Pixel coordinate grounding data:
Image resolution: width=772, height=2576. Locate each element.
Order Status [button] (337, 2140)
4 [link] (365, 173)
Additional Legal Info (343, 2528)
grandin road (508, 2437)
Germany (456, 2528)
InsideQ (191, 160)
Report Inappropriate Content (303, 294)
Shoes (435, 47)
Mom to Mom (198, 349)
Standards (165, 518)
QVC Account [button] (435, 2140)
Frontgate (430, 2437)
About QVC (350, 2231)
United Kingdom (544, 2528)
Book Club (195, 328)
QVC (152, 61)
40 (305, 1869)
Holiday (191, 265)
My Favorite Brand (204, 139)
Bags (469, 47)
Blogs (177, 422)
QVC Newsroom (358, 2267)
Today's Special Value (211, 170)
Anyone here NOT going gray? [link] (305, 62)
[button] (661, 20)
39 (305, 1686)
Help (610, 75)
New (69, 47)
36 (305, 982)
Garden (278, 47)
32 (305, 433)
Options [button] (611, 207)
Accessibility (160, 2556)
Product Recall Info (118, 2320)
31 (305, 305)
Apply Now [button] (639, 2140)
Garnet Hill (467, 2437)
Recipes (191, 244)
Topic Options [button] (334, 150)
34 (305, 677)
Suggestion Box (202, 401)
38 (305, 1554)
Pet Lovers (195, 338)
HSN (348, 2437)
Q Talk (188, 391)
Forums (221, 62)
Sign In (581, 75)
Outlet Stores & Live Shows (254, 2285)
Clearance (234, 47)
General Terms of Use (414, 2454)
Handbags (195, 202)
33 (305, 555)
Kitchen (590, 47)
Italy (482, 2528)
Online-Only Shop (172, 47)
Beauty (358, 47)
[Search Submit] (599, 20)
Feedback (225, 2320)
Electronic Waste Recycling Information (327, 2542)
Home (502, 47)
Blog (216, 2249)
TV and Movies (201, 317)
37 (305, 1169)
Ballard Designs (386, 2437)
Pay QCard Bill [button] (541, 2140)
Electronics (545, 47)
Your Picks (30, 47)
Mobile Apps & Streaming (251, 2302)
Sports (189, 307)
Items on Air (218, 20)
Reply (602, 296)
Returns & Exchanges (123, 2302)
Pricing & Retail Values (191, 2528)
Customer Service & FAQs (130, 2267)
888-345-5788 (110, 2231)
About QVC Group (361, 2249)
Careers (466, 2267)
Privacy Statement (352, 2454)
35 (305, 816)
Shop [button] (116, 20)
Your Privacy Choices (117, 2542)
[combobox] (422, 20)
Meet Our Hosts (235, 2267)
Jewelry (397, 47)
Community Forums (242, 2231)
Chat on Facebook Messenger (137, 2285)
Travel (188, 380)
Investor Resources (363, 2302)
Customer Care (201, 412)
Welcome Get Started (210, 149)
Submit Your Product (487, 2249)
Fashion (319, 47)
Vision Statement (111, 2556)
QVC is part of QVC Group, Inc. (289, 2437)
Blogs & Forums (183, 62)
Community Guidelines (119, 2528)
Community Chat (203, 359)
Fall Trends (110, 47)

What needs to be done:
Take the lines above from the one containing "35 (305, 816)" down to the one containing "Investor Resources (363, 2302)", and transcribe them exactly, both ends included.

Response below:
35 (305, 816)
Shop [button] (116, 20)
Your Privacy Choices (117, 2542)
[combobox] (422, 20)
Meet Our Hosts (235, 2267)
Jewelry (397, 47)
Community Forums (242, 2231)
Chat on Facebook Messenger (137, 2285)
Travel (188, 380)
Investor Resources (363, 2302)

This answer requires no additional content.